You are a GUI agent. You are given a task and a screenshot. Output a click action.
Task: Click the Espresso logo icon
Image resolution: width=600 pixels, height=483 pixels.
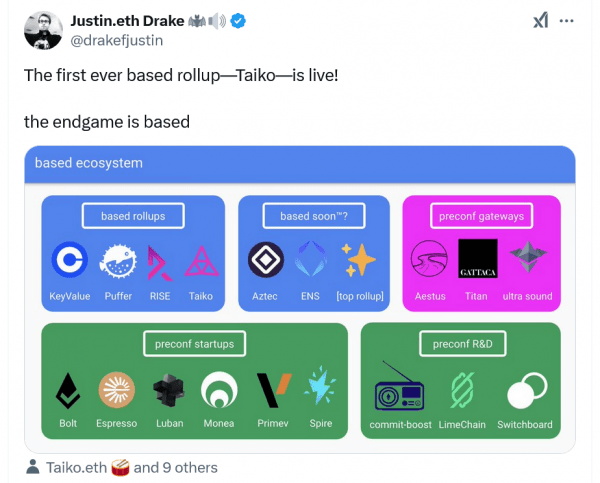click(x=116, y=391)
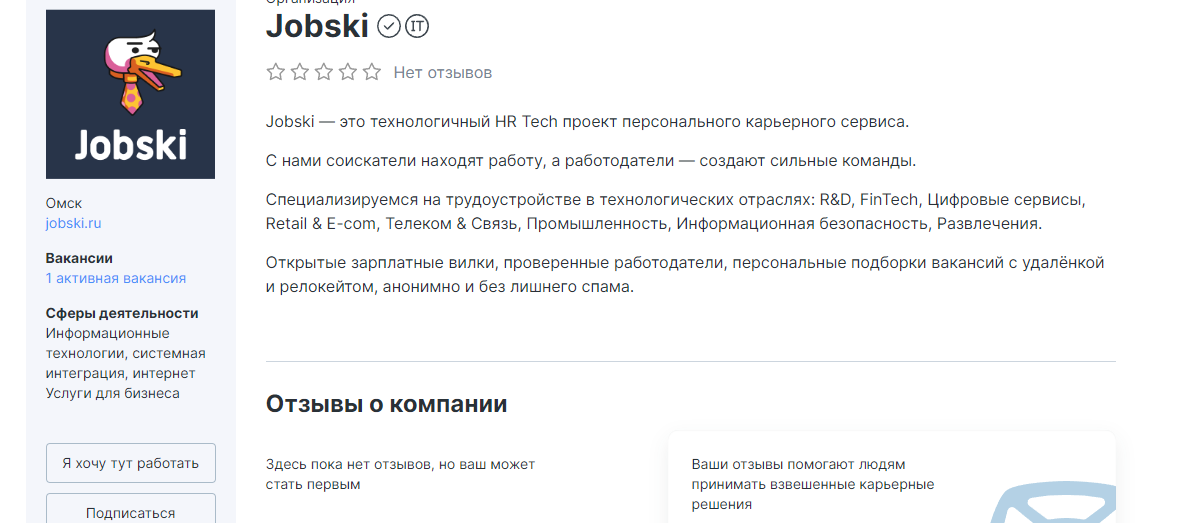1178x523 pixels.
Task: Subscribe with the "Подписаться" button
Action: [x=130, y=512]
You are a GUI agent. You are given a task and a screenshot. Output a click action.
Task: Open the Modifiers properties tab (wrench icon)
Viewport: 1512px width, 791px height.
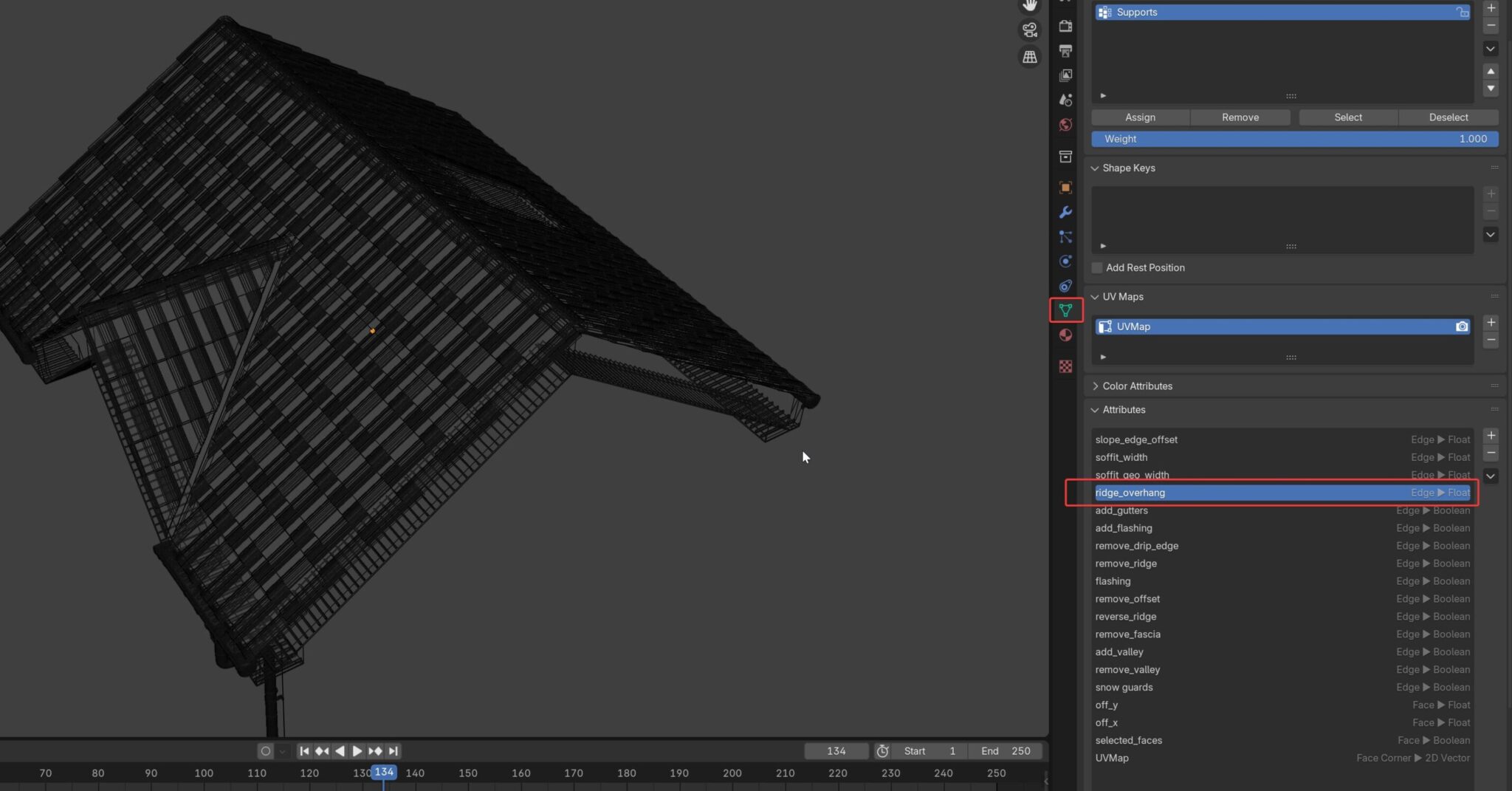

What this task involves: Set down the records exactly, without the pictures.

Solution to this problem:
You are a GUI agent. You are given a task and a screenshot. Output a click action.
Task: Click the Espresso logo icon
Image resolution: width=600 pixels, height=483 pixels.
click(x=116, y=391)
1178x523 pixels.
Task: Subscribe with the "Подписаться" button
Action: [x=130, y=512]
You are a GUI agent. You are given a task and a screenshot. Output a click action.
Task: Open the Modifiers properties tab (wrench icon)
Viewport: 1512px width, 791px height.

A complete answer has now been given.